Molecular Precursor Routes for Ag-Based Metallic, Intermetallic, and Metal Sulfide Nanoparticles: Their Comparative ORR Activity Trend at Solid|Liquid and Liquid|Liquid Interfaces.

The electrochemical conversion of oxygen to water is a crucial process required for renewable energy production, whereas its first two-electron step produces a versatile chemical and oxidant─hydrogen peroxide. Improving performance and widening the limited selection of the potential catalysts for this reaction is a step toward the implementation of clean-energy technologies. As silver is known as one of the most effective catalysts of oxygen reduction reaction (ORR), we have designed a suitable molecular precursor pathway for the selective synthesis of metallic (Ag), intermetallic (Ag 3 Sb), and binary or ternary metal sulfide (Ag 2 S and AgSbS 2 ) nanomaterials by judicious control of reaction conditions.
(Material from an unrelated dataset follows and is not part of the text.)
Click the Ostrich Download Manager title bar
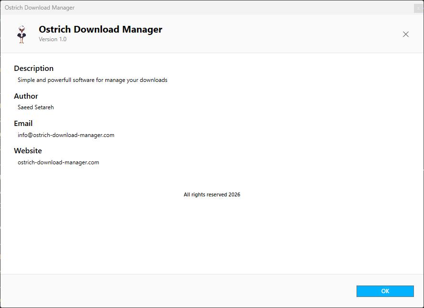This screenshot has height=308, width=424. [x=40, y=8]
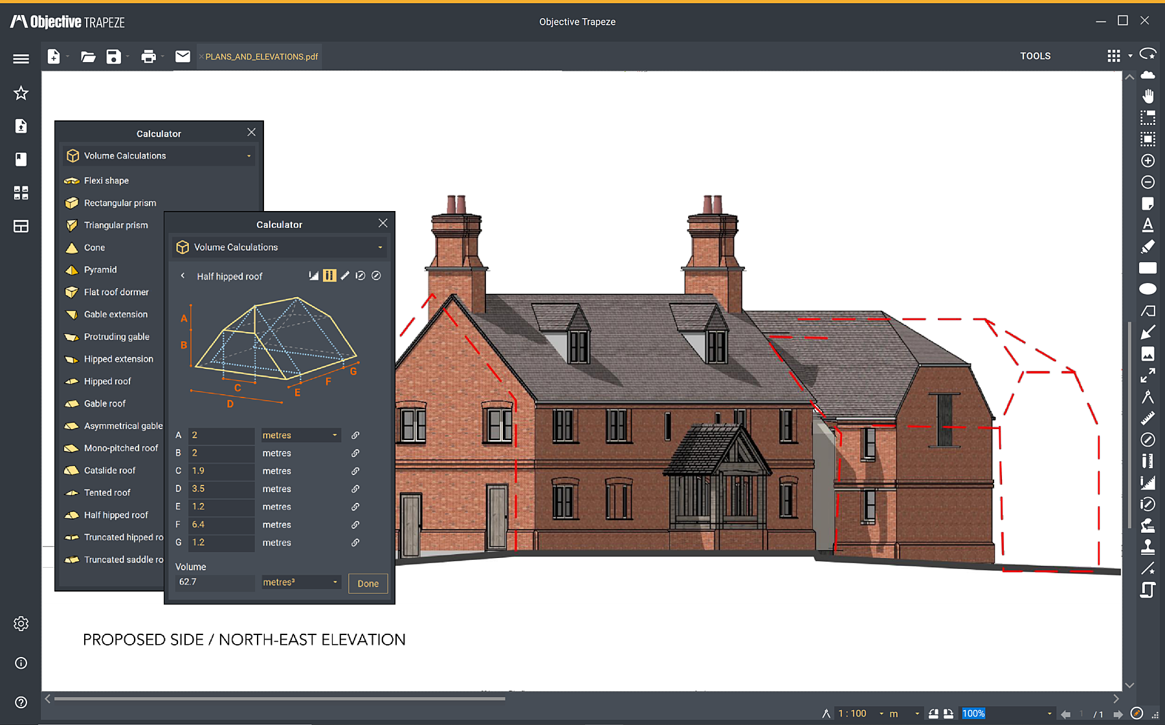Switch to PLANS_AND_ELEVATIONS.pdf tab

261,57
The decomposition of xanthate precursors under different reaction conditions in colloidal synthesis indicates that carbon-sulfur bond cleavage yields the respective metal sulfide nanomaterials. This is not the case in the presence of trioctylphosphine when the metal-sulfur bond is broken. The synthesized nanomaterials were applied as catalysts of oxygen reduction at the liquid-liquid and solid-liquid interfaces. Ag exhibits the best performance for electrochemical oxygen reduction, whereas the electrocatalytic performance of Ag and Ag 3 Sb is comparable for peroxide reduction in an alkaline medium. Scanning electrochemical microscopy (SECM) analysis indicates that a flexible 2-electron to 4-electron ORR pathway has been achieved by transforming metallic Ag into intermetallic Ag 3 Sb.